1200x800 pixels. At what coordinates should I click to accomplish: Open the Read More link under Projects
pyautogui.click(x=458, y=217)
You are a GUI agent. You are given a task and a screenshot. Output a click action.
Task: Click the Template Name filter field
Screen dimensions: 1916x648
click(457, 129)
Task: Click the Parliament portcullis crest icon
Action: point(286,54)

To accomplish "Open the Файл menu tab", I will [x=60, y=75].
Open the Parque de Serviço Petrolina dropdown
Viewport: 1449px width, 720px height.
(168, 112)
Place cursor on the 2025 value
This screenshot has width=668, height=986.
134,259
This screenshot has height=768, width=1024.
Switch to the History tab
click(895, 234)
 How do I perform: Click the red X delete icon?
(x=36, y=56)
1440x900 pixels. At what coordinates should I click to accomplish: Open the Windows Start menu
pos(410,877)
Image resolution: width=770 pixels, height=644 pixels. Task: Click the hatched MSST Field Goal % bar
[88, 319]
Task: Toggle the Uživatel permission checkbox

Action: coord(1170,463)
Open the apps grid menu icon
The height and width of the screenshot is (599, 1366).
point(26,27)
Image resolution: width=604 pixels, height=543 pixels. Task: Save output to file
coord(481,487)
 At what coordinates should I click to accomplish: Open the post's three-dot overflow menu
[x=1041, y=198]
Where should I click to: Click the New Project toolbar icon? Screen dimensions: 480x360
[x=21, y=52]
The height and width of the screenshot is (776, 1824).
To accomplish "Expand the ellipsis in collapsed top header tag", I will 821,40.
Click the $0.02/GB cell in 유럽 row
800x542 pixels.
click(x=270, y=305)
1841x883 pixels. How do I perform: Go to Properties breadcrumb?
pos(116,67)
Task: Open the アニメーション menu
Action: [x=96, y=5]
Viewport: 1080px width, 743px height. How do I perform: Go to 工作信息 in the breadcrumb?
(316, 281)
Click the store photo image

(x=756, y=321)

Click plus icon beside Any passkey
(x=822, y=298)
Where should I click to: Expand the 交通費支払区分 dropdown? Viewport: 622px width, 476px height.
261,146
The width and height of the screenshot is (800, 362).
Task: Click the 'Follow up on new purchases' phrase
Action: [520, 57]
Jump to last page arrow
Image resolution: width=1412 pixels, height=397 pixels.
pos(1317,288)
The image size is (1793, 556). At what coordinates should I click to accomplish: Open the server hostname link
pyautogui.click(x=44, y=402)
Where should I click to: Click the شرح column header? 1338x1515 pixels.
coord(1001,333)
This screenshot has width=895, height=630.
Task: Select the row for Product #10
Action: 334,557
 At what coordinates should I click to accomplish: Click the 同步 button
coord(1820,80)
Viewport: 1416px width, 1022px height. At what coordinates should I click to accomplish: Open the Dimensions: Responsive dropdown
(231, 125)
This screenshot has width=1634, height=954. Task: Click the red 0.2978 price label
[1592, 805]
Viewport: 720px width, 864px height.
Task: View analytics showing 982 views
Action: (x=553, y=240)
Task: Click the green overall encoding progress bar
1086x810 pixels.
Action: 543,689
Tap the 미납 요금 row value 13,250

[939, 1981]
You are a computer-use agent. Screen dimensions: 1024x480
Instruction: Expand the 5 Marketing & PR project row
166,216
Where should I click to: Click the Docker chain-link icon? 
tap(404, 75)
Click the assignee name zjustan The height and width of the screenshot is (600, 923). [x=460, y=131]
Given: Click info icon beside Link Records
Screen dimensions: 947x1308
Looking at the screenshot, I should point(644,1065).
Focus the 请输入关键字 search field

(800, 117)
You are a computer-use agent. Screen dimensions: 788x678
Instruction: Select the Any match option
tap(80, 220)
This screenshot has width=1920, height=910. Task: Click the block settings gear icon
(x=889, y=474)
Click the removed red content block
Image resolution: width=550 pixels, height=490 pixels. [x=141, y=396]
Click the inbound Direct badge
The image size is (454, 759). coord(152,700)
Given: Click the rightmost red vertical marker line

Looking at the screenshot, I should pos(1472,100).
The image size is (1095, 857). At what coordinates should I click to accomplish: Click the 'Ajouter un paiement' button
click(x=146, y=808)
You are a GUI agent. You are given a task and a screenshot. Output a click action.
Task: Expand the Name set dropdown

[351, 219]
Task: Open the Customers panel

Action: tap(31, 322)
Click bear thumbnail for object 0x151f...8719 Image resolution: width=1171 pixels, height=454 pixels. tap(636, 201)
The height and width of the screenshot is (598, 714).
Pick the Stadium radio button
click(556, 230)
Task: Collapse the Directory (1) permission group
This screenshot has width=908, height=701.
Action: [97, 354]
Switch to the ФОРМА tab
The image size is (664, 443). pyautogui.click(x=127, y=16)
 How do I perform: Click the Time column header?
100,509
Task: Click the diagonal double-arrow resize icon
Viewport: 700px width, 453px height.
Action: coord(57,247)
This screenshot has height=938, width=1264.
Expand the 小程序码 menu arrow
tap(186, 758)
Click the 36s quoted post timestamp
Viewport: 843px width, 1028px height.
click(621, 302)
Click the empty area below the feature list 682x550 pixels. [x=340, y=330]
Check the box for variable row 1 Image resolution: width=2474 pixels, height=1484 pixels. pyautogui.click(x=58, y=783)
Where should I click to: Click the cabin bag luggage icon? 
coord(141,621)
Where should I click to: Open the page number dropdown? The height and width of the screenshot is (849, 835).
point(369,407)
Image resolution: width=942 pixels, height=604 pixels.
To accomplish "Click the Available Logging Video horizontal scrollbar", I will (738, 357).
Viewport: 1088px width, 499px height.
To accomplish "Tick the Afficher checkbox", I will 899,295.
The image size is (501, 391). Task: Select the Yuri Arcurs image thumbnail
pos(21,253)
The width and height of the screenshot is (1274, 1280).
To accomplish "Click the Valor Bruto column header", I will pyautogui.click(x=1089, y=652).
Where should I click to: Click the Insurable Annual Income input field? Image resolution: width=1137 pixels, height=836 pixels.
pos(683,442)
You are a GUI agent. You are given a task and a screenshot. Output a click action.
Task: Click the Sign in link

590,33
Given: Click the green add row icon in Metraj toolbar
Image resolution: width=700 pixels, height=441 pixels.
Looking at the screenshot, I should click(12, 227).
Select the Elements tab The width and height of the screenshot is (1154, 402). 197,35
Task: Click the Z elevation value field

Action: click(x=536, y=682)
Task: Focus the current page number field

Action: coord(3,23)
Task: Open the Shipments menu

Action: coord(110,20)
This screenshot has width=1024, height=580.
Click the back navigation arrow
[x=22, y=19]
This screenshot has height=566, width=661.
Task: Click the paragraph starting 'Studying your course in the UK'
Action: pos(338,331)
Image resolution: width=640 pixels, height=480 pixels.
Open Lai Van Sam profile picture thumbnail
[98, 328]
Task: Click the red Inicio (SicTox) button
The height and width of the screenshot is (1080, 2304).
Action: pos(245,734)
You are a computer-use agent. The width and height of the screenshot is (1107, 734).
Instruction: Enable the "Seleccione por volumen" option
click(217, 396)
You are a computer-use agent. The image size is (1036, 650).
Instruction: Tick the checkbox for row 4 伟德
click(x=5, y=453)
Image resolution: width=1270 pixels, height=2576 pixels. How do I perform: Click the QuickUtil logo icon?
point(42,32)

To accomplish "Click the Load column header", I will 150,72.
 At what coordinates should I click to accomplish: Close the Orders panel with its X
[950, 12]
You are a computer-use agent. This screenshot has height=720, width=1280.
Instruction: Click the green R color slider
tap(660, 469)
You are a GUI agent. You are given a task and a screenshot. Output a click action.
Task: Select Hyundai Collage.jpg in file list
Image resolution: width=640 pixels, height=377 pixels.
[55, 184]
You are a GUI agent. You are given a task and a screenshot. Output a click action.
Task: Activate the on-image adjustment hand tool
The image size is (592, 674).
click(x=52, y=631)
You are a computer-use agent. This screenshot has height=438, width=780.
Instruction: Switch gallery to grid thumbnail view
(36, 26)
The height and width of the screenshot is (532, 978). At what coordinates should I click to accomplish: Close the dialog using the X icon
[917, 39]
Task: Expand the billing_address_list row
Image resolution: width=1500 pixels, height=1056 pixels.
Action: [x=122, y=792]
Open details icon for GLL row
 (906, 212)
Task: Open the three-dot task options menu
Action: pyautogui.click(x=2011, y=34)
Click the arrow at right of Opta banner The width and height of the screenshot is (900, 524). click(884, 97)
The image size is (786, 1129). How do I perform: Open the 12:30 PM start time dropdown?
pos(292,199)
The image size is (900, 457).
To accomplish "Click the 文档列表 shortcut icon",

▶ **ASSIGNMENT**
Every line above that includes the string "will" needs to be copied.

▶ **WRITTEN ANSWER**
To accomplish "Open the Файл menu tab", I will [x=60, y=75].
To accomplish "Expand the ellipsis in collapsed top header tag", I will 821,40.
To accomplish "Click the Available Logging Video horizontal scrollbar", I will (738, 357).
To accomplish "Tick the Afficher checkbox", I will 899,295.
To accomplish "Click the Valor Bruto column header", I will pyautogui.click(x=1089, y=652).
To accomplish "Click the Load column header", I will 150,72.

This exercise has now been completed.